This is a design study to demonstrate the affordances of a single egress strategy within the footprint of a code-compliant scissor stair.
Apartment buildings and condo towers on narrow urban sites are often designed with a scissor stair to provide the required two means of egress. Scissor stairs are particularly effective at reducing the floor area required for circulation and save on the cost of building two distinct stair enclosures.
The NBC permits scissor stairs so long as a continuous fire separation of the two stairs is maintained and the exit doors are located sufficiently apart from one another. However many other jurisdictions do not permit scissor stairs, the model code for the United States for instance does not permit scissor stairs to count as two separate means of egress ( IBC 2015 - 1007.1.1 “Interlocking or scissor stairways shall be counted as one exit stairway”).
These drawings visualize what a code change could allow if one means of egress were allowed in a six storey building with four dwelling units per storey.
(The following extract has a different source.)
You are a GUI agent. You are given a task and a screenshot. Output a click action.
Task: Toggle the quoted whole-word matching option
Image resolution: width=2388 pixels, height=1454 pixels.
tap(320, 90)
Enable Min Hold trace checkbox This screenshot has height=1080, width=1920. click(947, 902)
A scissor stair is compared to a single stair design, in which the savings on floor area improve the spatial quality of the stair - allowing for more generous landings, increased stair width, gentler rise and run of the stair and a lightwell to establish a visual relation between floors.
Note: This design study has intentionally ignored the required corridor separation of the exit stair, which is a requirement of the proposed code change for Part 3 buildings up to six storeys.